Posłuchajcie katolicy co Mówi Zbawiciel w Ewangelii według Mateusza 12:40:

"(40) Albowiem jak Jonasz był w brzuchu wieloryba trzy dni i trzy noce, tak i Syn Człowieczy będzie w łonie ziemi trzy dni i trzy noce".

Papieże jednak sugerują:

"Ale nie do końca należy tak rozumieć, ponieważ Pan Jezus po swojej śmierci, a PRZED zmartwychwstaniem głosił jeszcze Ewangelię duchom zamkniętym w więzieniu".

 

Słowa Zbawiciela, przeciwko fałszywym słowom papieży i biskupów!

Zostawmy tych omylnych panów i przejdźmy do słów Apostoła Piotra zacytowanych powyżej!

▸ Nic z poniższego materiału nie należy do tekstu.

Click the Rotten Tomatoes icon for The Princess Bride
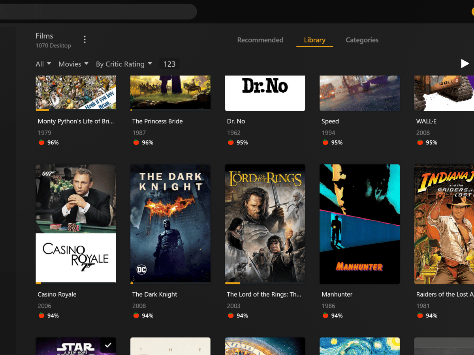The height and width of the screenshot is (355, 474). coord(136,142)
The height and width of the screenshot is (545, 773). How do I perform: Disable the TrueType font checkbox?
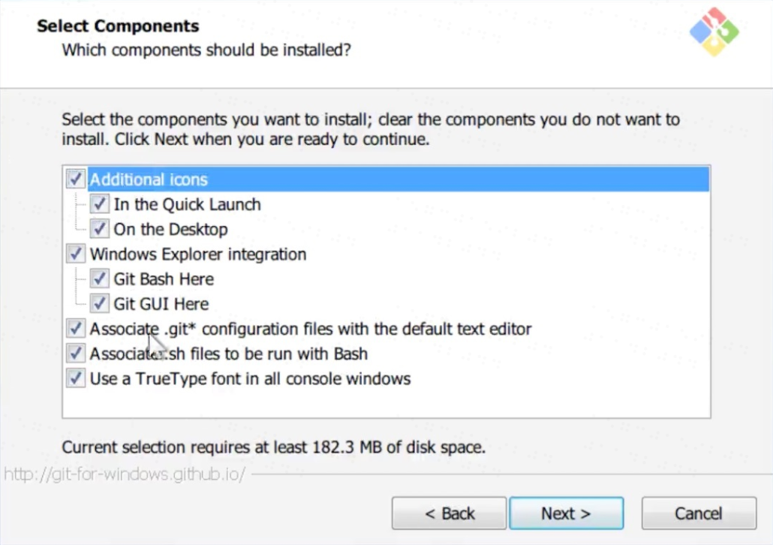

Pan Jezus poniósł śmierć na krzyżu, w ciele. (Piotr tłumaczy: "Zabity wprawdzie na ciele")!

Prawo Boże Mówi, że z martwych wzbudzeni będą ludzie wierzący u schyłku czasów, w Duchu (w ciele Duchowym). Patrz: 1 List Apostoła Pawła do Koryntian 15/42-45.

(Piotr również tłumaczy, że Pan Jezus został: "Powołany do życia Duchem").

 

  Pan Jezus Jest Pierwszym w zmartwychwstaniu i sam podlega pod wprowadzone przez Siebie Prawo zmartwychwstania. Zatem On również wzbudzony został przez Boga Ojca w DUCHU, czyli w ciele duchowym i "w NIM" jak pisze Piotr, to znaczy w tymże duchowym cielepo swoim zmartwychwstaniu, głosił "duchom zamkniętym w więzieniu". 

(Piotr tłumaczy: "Powołany do życia Duchem.  W nim poszedł ogłosić [zbawienie]…").

Zatem zgodnie z Bożym Prawem, głoszenie tejże Ewangelii owym duchom odbywało się między wzbudzeniem z martwych Mojego Pana, a odejściem do Nieba, do Swojego Ojca, do Swojego Taty.

Jeszcze raz polecam w tym momencie Pierwszy List Apostoła Pawła do Koryntian rozdział piętnasty. Apostoł podejmuje w nim temat zmartwychwstania Pana Jezusa jak i przyszłego zmartwychwstania ludzi wierzących.

Ja natomiast na zakończenie zacytuję fragment tegoż rozdziału:

"(42) Tak też jest ze zmartwychwstaniem. Co się sieje jako skażone, bywa wzbudzone nieskażone; (43) sieje się w niesławie, bywa wzbudzone w chwale; sieje się w słabości, bywa wzbudzone w mocy; (44) sieje się ciało cielesne, bywa wzbudzone ciało duchowe. Jeżeli jest ciało cielesne, to jest także ciało duchowe".

1 List Apostoła Pawła do Koryntian 15/42-44

Zatem zmartwychwstanie jest w ciele duchowym...

Blisko dwa tysiące lat temu Zbawiciel umarł na krzyżu. Pan Bóg, Stwórca nieba i ziemi leżał w grobie otulony "szalem ciemności". Powołany Słowem Boga Ojca, w DUCHU został przywrócony do życia. W NIM, czyli w tymże stanie duchowym po zmartwychwstaniu, głosił Ewangelię "duchom zamkniętym w więzieniu".

Papieże i biskupi katoliccy sugerują jednak, że Zbawiciel tak naprawdę wcale nie umarł. To nic dziwnego skoro już w Edenie szatan kusił Ewę słowami "Na pewno nie umrzecie" (Księga Rodzaju 3:4). A skoro tak to i jego słudzy czyli papieże, biskupi i księża, powtarzają to kłamstwo od stuleci. Przecież ich ojciec nazwany jest "ojcem kłamstwa"!